Records from a data source
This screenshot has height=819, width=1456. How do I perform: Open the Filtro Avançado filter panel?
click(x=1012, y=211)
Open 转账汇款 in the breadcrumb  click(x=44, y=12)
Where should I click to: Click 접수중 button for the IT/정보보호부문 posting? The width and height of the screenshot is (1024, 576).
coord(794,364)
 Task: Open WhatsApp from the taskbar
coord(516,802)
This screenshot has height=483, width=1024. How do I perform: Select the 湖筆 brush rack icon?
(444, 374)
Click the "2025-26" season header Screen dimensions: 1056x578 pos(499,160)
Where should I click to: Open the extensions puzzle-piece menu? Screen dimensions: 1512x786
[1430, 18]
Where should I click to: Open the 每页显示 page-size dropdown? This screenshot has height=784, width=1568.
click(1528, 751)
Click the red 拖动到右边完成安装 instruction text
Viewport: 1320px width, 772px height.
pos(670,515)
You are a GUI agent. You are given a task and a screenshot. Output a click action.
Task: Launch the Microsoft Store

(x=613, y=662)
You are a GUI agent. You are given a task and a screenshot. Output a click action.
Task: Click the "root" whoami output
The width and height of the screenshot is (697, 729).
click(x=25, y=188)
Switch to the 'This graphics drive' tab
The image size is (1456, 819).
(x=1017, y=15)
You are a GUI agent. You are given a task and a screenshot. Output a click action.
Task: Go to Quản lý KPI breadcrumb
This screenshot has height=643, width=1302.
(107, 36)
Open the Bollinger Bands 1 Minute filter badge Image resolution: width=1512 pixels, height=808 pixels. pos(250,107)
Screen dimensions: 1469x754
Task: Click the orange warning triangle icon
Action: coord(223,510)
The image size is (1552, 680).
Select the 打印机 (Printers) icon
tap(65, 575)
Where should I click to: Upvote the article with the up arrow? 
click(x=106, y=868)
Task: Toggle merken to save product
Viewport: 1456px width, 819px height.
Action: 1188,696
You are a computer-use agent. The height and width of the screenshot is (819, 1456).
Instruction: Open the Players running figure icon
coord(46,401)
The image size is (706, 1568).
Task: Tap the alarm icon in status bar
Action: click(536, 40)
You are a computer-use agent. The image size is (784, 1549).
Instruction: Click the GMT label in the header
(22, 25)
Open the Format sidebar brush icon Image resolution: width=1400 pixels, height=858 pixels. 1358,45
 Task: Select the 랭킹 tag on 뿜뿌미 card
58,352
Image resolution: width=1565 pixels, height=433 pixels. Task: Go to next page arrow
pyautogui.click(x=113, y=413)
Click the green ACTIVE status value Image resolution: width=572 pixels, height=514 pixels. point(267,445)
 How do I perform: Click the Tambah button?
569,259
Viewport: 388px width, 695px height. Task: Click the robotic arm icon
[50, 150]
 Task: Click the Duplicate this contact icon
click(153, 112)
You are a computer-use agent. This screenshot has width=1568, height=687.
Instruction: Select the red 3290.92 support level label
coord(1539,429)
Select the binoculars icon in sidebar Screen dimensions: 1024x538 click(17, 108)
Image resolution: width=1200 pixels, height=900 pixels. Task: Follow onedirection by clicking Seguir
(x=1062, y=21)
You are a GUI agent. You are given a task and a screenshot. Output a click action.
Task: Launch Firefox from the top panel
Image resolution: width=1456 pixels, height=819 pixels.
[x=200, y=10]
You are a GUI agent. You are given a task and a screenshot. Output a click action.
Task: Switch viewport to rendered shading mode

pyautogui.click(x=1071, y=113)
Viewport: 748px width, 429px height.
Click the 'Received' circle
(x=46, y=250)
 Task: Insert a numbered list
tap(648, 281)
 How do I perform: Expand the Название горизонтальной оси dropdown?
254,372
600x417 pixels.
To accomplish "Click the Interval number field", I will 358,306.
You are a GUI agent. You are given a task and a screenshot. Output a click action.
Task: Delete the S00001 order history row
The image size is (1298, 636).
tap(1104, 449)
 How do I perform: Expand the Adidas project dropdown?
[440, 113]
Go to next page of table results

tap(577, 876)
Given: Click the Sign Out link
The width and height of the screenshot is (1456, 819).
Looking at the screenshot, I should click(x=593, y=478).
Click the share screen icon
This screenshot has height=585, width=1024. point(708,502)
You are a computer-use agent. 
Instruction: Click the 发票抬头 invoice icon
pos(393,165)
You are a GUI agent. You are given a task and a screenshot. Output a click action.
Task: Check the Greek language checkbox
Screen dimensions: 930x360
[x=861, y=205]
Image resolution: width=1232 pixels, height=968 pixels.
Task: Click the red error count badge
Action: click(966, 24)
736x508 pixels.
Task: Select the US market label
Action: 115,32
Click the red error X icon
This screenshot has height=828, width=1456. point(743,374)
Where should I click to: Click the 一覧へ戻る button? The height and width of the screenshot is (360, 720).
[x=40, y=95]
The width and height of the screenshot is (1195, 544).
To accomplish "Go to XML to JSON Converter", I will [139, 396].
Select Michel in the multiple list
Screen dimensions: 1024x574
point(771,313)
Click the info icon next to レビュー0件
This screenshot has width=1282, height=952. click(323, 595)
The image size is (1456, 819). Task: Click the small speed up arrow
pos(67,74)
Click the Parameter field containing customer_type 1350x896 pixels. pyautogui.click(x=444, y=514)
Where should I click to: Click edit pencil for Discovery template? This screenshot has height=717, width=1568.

**INSTRUCTION:**
Filter the listing above down to the lines that contain the string "Open", matching case exactly, and copy each of those lines in full.

**OUTPUT BELOW:**
This screenshot has height=819, width=1456. How do I perform: Open the Filtro Avançado filter panel?
Open 转账汇款 in the breadcrumb  click(x=44, y=12)
 Task: Open WhatsApp from the taskbar
Where should I click to: Open the extensions puzzle-piece menu? Screen dimensions: 1512x786
Where should I click to: Open the 每页显示 page-size dropdown? This screenshot has height=784, width=1568.
Open the Bollinger Bands 1 Minute filter badge Image resolution: width=1512 pixels, height=808 pixels. pos(250,107)
Instruction: Open the Players running figure icon
Open the Format sidebar brush icon Image resolution: width=1400 pixels, height=858 pixels. 1358,45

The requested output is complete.